Esas ideas de los cashlanes no tienen que ver con lo que acostumbramos en los pueblos (ces idées des cashlanes [5] n’ont rien à voir avec ce que nous avons l’habitude de faire dans les villages), remarquait un jeune Indien Chamula au sujet de la ville rurale de Santiago del Pinar, et c’est bien le but de la ville rurale : créer les conditions d’un changement profond des usages et des coutumes et, à cette fin, commencer par modifier l’environnement et le cadre de vie. Dans la propagande gouvernementale pour la Ville rurale, on peut voir une jeune femme vêtue d’une robe indienne se promener dans une rue pavée, bordée de magasins d’appareils électroménagers, de téléphones portables, de centres d’ordinateurs, un rêve de consommation et de modernité, le rêve d’Azteca ou de Coca-Cola, le rêve des marchands, un rêve qui tourne vite, pour nous, à un funeste cauchemar. Les Villes rurales tentent d’édifier un modèle de vie conforme au modèle occidental sur la ruine d’une éthique de vie, sur la ruine d’un mode de vie reposant sur le droit, sur une tradition fondée sur le droit coutumier dit encore droit normatif. Il s’agit, en détruisant les formes de relations habituelles entre les gens, découlant des obligations réciproques, de les obliger à entrer dans un mode d’échange qui n’est pas le leur. La ville rurale repose sur la démobilisation des habitants au départ, et elle vise leur démobilisation complète.
Comment convaincre les gens de la campagne non seulement de changer d’endroit, mais de perdre en outre leur patrimoine le plus important, la terre, et de rompre avec un style de vie millénaire ?

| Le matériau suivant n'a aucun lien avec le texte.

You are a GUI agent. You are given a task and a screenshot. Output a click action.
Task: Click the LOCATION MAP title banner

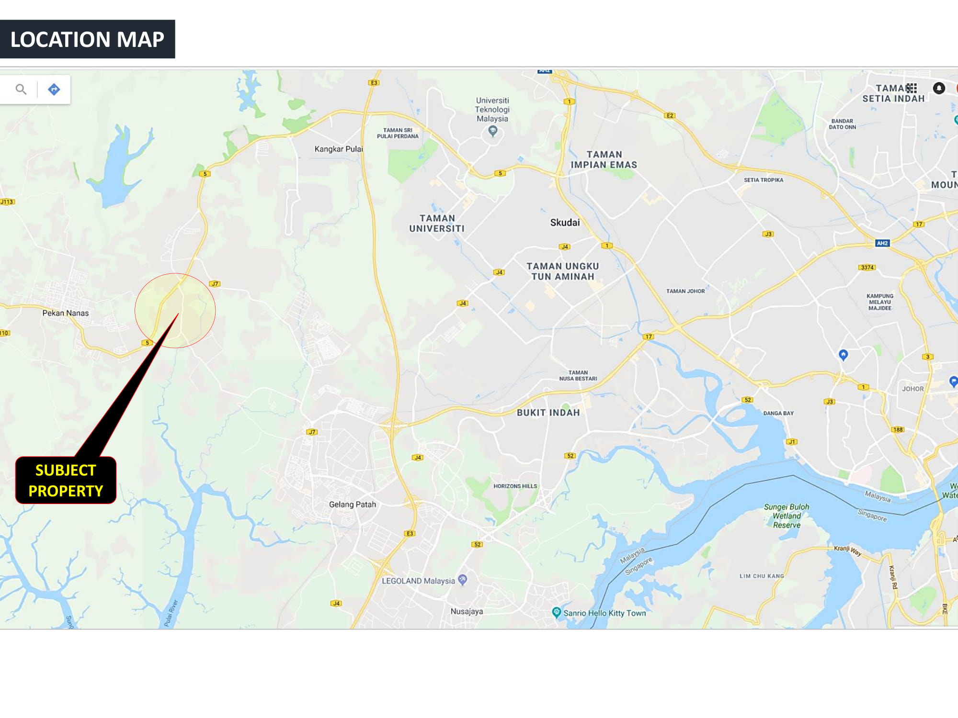[87, 39]
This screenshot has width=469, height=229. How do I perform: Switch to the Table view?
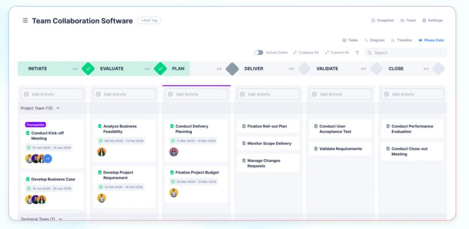350,40
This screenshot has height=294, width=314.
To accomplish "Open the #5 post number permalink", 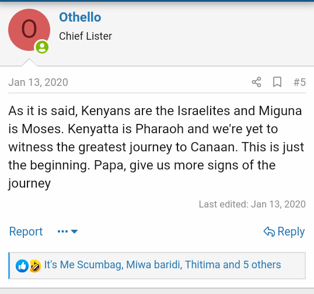I will (299, 82).
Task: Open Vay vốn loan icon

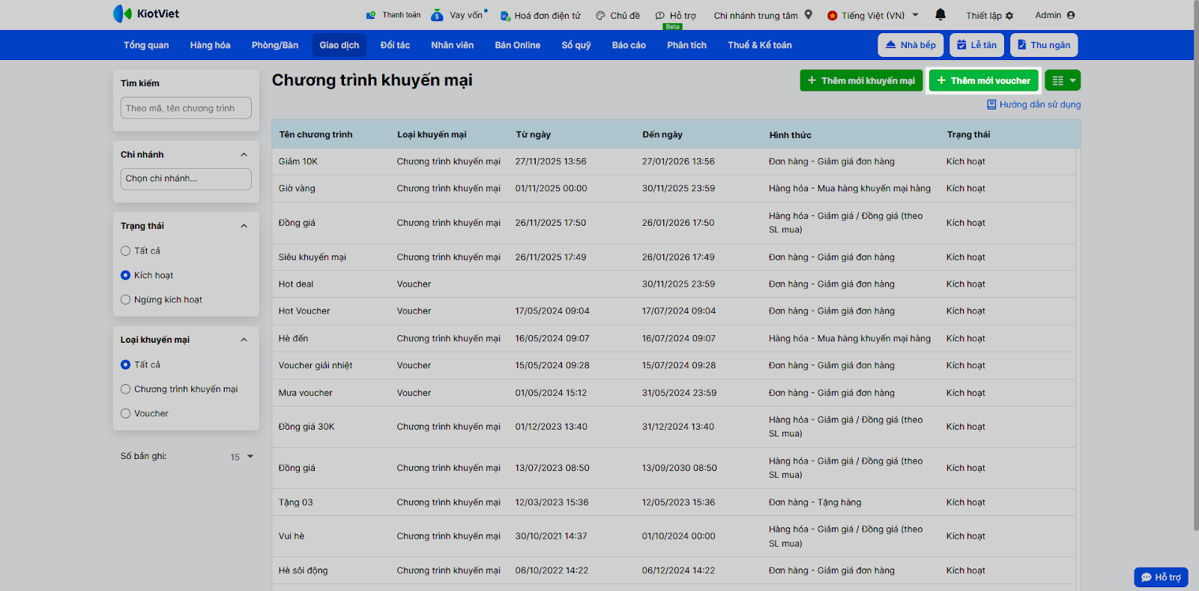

Ce n’est pas un hasard si la première ville rurale, Nuevo Juan de Grijalva, qui a été inaugurée en grande pompe en 2008 par le président de la République, Felipe Calderón, et le gouverneur du Chiapas, Juan Sabines, se trouve en plein cœur d’une région entièrement sinistrée par les pluies torrentielles d’octobre et de novembre 2007. 1 200 familles dans 34 municipalités du nord du Chiapas ont tout perdu dans les inondations causées par un glissement de terrain où a été englouti le village de Juan de Grijalva. Le gouverneur du Chiapas a saisi l’occasion pour mettre en chantier la première ville rurale, profitant du traumatisme causé par ce désastre pour imposer un projet qui, en d’autres circonstances, aurait été rejeté avec force par la population. Juan Sabines illustre ainsi la « doctrine du choc » révélée par la militante canadienne Naomi Klein [6], décrivant dans le détail la pratique de ce qu’elle appelle « le capitalisme du désastre » et qui consiste à s’appuyer sur une catastrophe originelle (tsunami, ouragan, guerre, action terroriste...), quitte d’ailleurs à la créer, et l’état de dépression sociale qui en résulte, pour impulser des mesures impopulaires et qui n’auraient jamais été acceptées dans des conditions normales.
Évidemment les Villes rurales, comme bien des projets mettant en coupe réglée la vie de la population et sortis tout armés de la tête des dirigeants, se heurtent à cette même population, à ses réactions, à ses aspirations confuses ou ouvertement déclarées : la ville rurale de Nuevo Grijalva est vite devenue une ville fantôme ; ainsi que le note Hermann Bellinghausen, « la ville rurale est l’antichambre de la migration non seulement des hommes, mais des familles entières ».